Ad-Express and Daily Iowegian, Centerville, IA

April 24, 2012

Turn ‘Rubbish to Riches’ debuts at Honey Creek Resort State Park

By Michael Schaffer - Managing editor
Daily Iowegian

CENTERVILLE — Sunday was Earth Day, a day to do something good for the home to 7 billion people, and at Honey Creek Resort State Park in northern Appanoose County, it was "Rubbish to Riches."

The brains behind "Rubbish to Riches," resort naturalist Hannah Wiltamuth, said 35 vendors occupying 57 tables came to the resort for this first-time event. One vendor came from as far as Sioux City, she said.

The concept behind "Rubbish to Riches" is to turn trash into something useful — "upcycling" — and judging by the large number of vendors and participants Sunday it appeared to be a success.

"It's doing well," Wiltamuth said after less than two hours into the event. "So far, so good."

"Rubbish to Riches" is all about upcycling and Amanda Selby made items out of yarn and plastic bags customers use to carry purchases. Selby, of Indianola, said each upcycled bag item she made required approximately 30 plastic bags and yarn, or what she calls PLARN, a plastic and yarn bag.

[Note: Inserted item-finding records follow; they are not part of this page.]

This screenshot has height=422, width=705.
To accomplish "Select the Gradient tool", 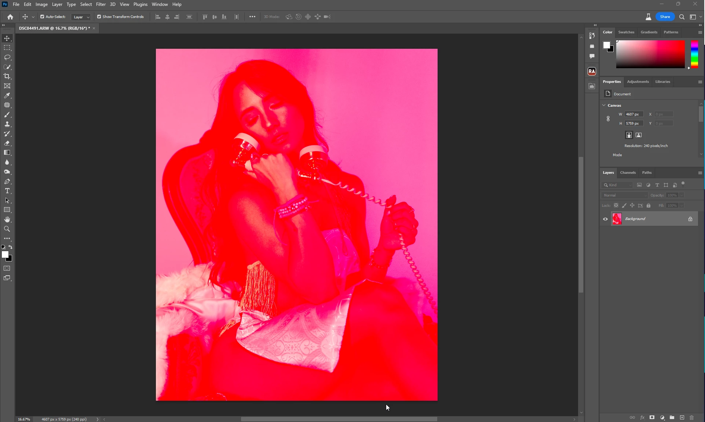I will pos(7,153).
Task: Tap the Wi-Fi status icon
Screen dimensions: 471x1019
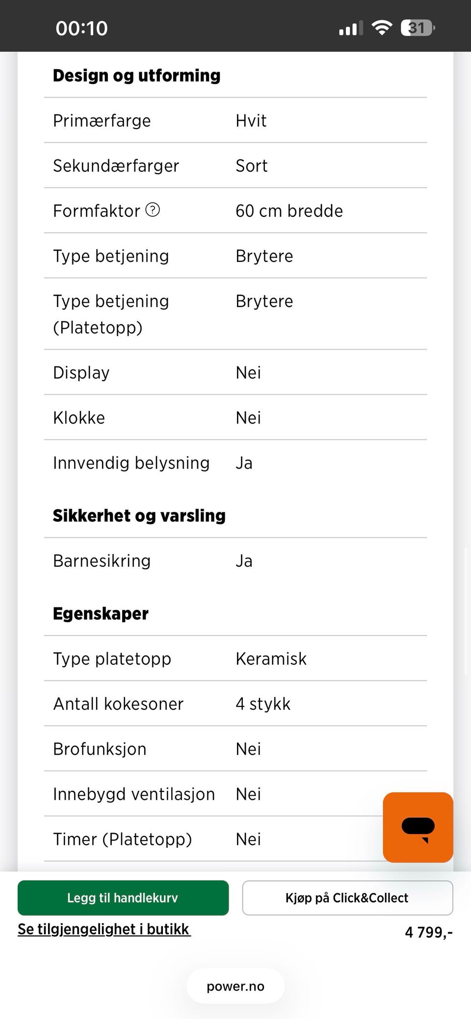Action: click(x=382, y=27)
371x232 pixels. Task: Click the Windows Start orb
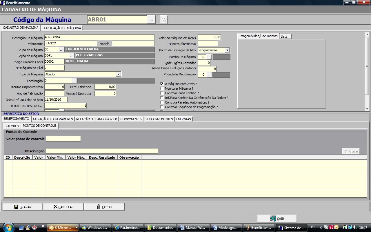8,227
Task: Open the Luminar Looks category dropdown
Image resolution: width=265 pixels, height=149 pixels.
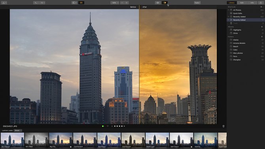Action: tap(18, 130)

Other items available at "Rubbish to Riches" included clothing, jewelry, wood products, books, dolls, Tupperware, tote bags, food, plants, watches, scarfs, glassware, canned food, waxes, candles, hats, sunglasses, makeup, scarfs, lawn ornaments, antiques and other unusual items like vacuum cleaner covers and custom-made knives.

Jack and Evelyn Howard with Howard's Crafts in Ottumwa brought vacuum cleaner covers and cloth pouches to microwave vegetables in to "Rubbish to Riches." The Howards said they work out of their home and typically attend larger craft shows in cities like Des Moines and Cedar Rapids.

Evelyn said her inspiration was to cover an unsightly mechanical device that usually sits in the corner with something that was meant "to just too please people. It  just is pretty to look at and they can smile at."

James Walker brought an assortment of wood and upcycled metal products. Walker takes used railroad spikes, car axles, old chain saw and bicycle chains and turns them into custom knives, something he has been doing the last 12 years.

Walker said his knives sell anywhere from $150-$450.

Walker in some degree for 20 years has worked on violins and for 30 years on gun stocks.